Based in Bristol Bay, Alaska, the NN Diamond Cannery History Project aims to preserve the history of the eponymous cannery and the people who worked in it. This salmon cannery—one of Alaska’s oldest and largest—fed and housed hundreds of workers each year. During its century of operation, it played home to an incredibly diverse array of American experiences: Croatian fisherman, Italian, Scandinavian, Filipino, Chinese, Puerto Rican, Korean, Japanese, and Mexican workers, and Alaska Natives, African Americans, and Hawaiians found work there. In 2019, the project commemorated the 100 year anniversary of the Spanish Flu pandemic, which decimated the Bristol Bay population, by creating a traveling exhibition and short film. That work has taken on new meaning in 2020, as local government officials drew upon it to inform decision making and help the public understand why hard decisions have had to be made. The NN Diamond Cannery History Project has helped inform local, national, and international media, and the local PBS station created a 30-minute documentary based on its work, “1919: A Year of Death and Survival.”

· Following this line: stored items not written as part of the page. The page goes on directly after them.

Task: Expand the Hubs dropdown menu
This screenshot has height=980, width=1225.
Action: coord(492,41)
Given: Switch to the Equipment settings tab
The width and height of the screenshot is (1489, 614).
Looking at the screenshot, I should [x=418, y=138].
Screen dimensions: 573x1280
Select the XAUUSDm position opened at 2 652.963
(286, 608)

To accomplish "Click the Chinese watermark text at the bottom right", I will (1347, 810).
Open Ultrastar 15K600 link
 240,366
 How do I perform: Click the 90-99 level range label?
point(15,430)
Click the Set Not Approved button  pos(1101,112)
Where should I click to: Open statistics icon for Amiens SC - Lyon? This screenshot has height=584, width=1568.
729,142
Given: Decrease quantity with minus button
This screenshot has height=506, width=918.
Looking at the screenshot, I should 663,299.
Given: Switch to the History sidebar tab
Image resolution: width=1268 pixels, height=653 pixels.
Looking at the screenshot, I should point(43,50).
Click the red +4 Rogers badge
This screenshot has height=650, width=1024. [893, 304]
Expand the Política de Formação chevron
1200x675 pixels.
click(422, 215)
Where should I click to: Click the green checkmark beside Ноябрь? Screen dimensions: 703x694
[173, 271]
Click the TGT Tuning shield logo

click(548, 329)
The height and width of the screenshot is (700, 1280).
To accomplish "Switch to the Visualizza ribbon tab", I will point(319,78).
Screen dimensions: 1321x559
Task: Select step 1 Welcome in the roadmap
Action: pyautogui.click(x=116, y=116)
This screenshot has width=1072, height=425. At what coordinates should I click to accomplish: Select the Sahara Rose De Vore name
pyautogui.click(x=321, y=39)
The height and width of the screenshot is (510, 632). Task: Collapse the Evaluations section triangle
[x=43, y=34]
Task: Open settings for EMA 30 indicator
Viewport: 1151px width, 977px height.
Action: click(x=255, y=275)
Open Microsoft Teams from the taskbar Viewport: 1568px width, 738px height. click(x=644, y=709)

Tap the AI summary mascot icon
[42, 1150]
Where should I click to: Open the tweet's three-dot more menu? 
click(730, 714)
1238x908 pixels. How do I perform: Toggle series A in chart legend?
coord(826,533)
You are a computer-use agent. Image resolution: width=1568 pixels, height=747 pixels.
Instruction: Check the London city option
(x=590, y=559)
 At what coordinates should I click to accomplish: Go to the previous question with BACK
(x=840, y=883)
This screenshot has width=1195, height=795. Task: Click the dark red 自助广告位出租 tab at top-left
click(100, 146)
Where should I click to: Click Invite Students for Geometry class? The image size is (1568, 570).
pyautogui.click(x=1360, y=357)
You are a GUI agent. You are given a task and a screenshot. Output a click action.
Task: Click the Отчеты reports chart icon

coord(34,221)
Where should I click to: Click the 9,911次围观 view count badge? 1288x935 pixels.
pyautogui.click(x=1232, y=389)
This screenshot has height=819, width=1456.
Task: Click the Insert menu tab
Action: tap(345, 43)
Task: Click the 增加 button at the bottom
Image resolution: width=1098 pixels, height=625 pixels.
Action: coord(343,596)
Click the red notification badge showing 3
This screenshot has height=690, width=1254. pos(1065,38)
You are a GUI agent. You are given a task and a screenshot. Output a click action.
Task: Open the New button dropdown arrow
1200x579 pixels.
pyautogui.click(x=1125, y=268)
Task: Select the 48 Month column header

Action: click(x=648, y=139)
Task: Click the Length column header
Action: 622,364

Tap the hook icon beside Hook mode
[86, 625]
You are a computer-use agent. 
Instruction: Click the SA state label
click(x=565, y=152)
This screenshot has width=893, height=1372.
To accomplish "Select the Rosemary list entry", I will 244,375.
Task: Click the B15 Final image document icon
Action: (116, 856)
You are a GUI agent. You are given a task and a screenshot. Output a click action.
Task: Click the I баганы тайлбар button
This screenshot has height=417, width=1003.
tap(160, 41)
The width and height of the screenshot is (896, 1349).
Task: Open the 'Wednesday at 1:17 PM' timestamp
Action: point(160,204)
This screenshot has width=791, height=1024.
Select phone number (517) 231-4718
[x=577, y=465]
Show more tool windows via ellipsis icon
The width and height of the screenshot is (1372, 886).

While we conceived of this briefing in response to the COVID-19 pandemic, we are well aware that this is not the only crisis affecting the United States. Before turning to questions from the audience, Vivé and Katie took some time to reflect on the Black Lives Matter movement. While these projects have striven to uplift diverse voices, both speakers outlined work they plan to undertake and are already undertaking to do and promote anti-racist work. While Clemente strives to serve Black communities and sees anti-racist work as implicit in its mission, Vivé indicated that the organization will be working to make that mission more explicit, in part by including more diverse voices in its leadership. And Katie discussed both the Cannery’s history as a place of segregation and racism and her increased motivation to uncover Black histories in relation to the Cannery. While Black Americans made up a very small percentage of the Cannery’s workforce, they consumed its products even while racist imagery was used to market the canned fish to white populations in the South.